Program Deep Learning @UCA Event 2019, From July 15 to 19
• 2:45-hour Lecture in the morning (9 am – 12:15)
• Coffee break (around 10:15)
• Optional: UCA Lab sessions (2pm to 4:30pm)

If you are a researcher, an engineer, a PhD student, a master student, working in tech companies or in academic labs, this school is made for you!


Rohit Prabhavalkar, PhD, Researcher at Google Rohit Prabhavalkar received his PhD in Computer Science and Engineering from The Ohio State...
Professor Martial Hebert Martial Hebert is a Professor of Robotics and Director of the Robotics Institute at Carnegie-Mellon...
Professor Alexandre Alahi Alexandre Alahi is a tenure-track assistant professor at EPFL leading the Visual Intelligence for...
Professor Graham Taylor Graham Taylor is a Canada Research Chair and Associate Professor of Engineering at the University of...
Tomas Mikolov, PhD, Researcher at Facebook Tomas Mikolov is a research scientist at Facebook AI Research since May 2014. Previously he has been...
End-to-end models for automatic speech recognition by Rohit Prabhavalkar, PhD, Researcher at Google

Automatic speech recognition (ASR) systems -- which convert input speech into word hypotheses -- are becoming ubiquitous in our daily lives. ASR technologies have become the backbone that power our interactions with smartphones and digital assistants, allowing us to access the wealth of available information, improve productivity, and communicate faster and easier than before.

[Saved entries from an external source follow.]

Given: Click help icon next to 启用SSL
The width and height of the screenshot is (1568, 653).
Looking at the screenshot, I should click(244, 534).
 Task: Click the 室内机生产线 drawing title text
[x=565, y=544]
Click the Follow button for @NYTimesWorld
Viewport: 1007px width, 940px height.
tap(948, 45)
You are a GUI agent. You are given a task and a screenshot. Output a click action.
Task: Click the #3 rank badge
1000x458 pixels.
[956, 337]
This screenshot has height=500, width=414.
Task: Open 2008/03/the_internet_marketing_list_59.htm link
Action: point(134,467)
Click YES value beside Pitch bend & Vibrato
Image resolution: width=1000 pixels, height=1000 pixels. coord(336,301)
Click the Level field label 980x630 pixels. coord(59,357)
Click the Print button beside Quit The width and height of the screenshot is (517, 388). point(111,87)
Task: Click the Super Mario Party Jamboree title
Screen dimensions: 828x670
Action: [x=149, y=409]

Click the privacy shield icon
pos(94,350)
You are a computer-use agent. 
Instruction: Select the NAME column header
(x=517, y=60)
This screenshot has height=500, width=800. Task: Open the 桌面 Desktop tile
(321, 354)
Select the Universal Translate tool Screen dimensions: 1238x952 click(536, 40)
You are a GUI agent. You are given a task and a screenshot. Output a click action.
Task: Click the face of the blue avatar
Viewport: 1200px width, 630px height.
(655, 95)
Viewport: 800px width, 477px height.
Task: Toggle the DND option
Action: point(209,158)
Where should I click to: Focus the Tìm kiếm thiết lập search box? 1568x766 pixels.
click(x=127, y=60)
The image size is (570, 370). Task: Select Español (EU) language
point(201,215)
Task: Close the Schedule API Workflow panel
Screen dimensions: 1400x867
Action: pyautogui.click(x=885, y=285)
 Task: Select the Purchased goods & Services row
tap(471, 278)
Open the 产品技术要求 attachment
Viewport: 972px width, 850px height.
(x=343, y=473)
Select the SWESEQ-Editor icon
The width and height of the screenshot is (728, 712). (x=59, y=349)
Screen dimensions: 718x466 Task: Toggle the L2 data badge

The technologies and the underlying approaches that power traditional ASR systems have remained fairly stable over the last few years. Traditional ASR systems are comprised of a set of separate components: an acoustic model (AM); a pronunciation model (PM); and a language model (LM). The AM takes acoustic features as input and predicts a distribution over sub-word units (i.e., the individual sounds in the target language). The PM, which is traditionally a hand-engineered pronunciation dictionary maps the sequence of sub-word units produced by the acoustic model to words. Finally, the LM assigns probabilities to various word hypotheses. In traditional ASR systems, these components are trained independently on separate datasets, while making a number of independence assumptions for tractability.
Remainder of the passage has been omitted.